Exercise requirements:
Search the entries for the word "computer". Copy each line in which it is found.
-------- Given information --------
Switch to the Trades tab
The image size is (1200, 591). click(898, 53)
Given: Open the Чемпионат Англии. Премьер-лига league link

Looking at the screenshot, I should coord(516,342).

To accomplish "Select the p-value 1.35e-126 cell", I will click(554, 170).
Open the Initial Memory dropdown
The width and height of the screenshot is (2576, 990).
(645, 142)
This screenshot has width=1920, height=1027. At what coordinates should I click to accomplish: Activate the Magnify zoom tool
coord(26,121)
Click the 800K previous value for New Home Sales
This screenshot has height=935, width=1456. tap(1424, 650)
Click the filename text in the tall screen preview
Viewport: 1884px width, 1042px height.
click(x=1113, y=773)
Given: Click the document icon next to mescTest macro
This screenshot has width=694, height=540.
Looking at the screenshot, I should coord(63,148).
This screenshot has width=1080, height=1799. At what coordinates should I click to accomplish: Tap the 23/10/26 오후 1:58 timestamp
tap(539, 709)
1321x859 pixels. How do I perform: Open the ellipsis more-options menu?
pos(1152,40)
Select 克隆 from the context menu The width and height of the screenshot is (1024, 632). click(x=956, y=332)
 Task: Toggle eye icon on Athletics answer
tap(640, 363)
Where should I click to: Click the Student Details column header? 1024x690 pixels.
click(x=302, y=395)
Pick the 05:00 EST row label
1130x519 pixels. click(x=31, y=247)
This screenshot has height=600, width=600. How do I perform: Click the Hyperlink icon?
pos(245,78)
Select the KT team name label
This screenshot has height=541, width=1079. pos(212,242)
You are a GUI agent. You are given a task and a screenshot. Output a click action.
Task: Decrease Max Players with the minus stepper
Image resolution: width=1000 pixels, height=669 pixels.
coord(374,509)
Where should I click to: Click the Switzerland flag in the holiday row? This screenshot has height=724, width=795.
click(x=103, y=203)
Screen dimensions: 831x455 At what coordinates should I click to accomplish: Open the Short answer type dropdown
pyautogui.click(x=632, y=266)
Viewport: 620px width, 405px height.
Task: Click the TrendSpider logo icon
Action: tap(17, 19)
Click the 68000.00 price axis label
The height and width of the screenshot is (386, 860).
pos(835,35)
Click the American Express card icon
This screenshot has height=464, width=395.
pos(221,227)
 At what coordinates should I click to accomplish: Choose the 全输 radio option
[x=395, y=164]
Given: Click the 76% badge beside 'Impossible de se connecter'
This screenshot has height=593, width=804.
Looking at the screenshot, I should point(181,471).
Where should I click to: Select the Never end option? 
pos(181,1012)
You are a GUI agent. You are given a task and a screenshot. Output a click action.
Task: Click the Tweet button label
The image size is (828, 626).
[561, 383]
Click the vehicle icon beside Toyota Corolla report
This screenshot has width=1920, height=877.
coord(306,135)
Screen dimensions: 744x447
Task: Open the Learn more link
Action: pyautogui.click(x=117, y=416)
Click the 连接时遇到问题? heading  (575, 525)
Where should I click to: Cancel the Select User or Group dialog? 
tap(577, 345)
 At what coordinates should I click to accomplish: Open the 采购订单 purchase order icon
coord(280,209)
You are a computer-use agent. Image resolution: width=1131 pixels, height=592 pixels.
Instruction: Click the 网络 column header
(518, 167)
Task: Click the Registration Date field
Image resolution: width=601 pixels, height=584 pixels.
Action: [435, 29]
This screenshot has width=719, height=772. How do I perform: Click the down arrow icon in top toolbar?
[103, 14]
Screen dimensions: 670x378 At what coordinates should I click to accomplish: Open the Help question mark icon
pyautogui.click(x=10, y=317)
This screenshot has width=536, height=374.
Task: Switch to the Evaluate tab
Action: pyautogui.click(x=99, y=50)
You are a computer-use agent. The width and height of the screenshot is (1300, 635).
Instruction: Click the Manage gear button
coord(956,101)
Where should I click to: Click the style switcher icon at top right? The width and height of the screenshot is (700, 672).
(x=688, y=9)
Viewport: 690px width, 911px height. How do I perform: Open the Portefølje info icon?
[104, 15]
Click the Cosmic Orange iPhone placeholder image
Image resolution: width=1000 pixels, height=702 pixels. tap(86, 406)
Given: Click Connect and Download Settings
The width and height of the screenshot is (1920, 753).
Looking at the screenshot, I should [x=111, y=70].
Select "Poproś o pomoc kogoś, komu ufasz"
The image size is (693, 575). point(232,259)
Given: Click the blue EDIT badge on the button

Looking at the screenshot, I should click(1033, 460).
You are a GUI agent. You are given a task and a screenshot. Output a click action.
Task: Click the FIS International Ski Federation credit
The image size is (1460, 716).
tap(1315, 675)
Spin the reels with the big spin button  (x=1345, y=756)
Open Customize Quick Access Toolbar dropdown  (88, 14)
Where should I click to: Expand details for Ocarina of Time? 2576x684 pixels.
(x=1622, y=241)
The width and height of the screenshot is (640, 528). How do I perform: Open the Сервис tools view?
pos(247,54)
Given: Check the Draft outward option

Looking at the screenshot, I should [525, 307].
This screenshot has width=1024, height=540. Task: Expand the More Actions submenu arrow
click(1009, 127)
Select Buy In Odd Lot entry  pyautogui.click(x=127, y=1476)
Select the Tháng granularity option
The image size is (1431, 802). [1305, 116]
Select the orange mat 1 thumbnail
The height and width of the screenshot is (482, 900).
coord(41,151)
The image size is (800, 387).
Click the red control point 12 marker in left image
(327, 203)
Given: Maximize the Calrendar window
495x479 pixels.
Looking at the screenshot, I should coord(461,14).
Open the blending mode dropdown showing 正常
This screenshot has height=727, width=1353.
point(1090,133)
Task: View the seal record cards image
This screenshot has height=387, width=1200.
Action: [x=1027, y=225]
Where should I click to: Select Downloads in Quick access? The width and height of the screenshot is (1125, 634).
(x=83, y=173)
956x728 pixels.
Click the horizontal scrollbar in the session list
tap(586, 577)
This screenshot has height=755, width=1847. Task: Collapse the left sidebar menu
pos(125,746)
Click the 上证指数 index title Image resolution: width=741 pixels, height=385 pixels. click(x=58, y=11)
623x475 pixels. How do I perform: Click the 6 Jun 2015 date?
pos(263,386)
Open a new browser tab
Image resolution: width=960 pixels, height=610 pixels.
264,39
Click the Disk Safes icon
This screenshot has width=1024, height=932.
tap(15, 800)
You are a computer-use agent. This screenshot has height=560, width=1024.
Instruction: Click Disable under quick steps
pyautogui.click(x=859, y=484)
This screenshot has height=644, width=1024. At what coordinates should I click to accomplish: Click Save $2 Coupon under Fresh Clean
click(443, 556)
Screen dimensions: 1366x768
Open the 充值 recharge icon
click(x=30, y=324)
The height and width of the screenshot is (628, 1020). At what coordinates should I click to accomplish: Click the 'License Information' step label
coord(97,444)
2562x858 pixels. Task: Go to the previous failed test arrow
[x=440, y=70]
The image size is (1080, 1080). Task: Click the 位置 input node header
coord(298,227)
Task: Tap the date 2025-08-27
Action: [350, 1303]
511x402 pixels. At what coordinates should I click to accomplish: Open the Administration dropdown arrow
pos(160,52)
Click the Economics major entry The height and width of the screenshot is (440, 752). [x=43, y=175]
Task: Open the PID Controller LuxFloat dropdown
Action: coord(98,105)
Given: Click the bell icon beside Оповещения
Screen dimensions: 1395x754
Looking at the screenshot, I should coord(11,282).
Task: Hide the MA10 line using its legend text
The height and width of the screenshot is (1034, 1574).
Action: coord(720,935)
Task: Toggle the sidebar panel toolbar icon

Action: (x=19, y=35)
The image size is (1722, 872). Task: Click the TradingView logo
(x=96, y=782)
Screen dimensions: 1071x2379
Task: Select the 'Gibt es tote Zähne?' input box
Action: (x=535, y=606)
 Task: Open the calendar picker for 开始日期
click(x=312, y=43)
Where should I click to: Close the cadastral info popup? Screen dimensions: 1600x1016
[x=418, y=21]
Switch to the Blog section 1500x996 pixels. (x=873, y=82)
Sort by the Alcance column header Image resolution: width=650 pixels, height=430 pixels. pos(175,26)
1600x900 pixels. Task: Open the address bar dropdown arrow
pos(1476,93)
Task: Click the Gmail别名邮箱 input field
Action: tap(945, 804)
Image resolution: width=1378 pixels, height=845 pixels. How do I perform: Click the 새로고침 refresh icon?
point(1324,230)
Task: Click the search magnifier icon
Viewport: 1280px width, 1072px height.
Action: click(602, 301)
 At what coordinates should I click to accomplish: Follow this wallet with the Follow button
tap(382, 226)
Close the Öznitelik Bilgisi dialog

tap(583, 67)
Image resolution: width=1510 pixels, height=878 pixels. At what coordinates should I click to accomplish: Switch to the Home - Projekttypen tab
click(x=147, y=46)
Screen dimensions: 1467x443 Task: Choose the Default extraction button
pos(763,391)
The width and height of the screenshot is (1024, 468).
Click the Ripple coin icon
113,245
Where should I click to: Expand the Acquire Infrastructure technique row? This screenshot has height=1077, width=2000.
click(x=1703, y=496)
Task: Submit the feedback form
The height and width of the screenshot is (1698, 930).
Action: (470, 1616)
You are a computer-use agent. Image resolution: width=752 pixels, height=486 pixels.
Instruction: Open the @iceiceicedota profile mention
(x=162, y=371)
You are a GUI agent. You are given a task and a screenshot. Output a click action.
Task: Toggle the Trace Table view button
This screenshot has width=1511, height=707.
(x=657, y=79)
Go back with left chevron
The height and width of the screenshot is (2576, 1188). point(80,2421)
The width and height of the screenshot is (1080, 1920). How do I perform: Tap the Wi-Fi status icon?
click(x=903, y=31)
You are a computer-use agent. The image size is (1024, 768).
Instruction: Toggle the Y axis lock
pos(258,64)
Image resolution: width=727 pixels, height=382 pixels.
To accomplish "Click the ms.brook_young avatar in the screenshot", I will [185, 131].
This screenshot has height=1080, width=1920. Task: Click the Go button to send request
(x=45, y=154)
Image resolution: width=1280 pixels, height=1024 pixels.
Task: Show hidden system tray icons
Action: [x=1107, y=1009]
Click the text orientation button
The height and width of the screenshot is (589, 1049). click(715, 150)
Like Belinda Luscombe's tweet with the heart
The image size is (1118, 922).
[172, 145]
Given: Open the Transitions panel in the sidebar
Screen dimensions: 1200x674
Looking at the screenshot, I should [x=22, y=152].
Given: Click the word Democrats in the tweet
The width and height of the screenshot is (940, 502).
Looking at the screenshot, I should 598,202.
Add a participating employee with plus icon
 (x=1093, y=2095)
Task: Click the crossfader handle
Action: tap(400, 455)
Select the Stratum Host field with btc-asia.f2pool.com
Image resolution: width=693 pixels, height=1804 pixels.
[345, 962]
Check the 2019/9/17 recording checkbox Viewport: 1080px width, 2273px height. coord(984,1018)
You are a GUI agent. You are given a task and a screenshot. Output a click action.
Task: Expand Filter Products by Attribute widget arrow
--------
Answer box:
You are a computer-use agent. Image resolution: width=1131 pixels, height=592 pixels.
You are a computer-use agent. The width and height of the screenshot is (1300, 635).
You are a computer-use agent. This screenshot has height=560, width=1024.
You are a computer-use agent. Image resolution: width=752 pixels, height=486 pixels.
You are a computer-use agent. The image size is (1024, 768).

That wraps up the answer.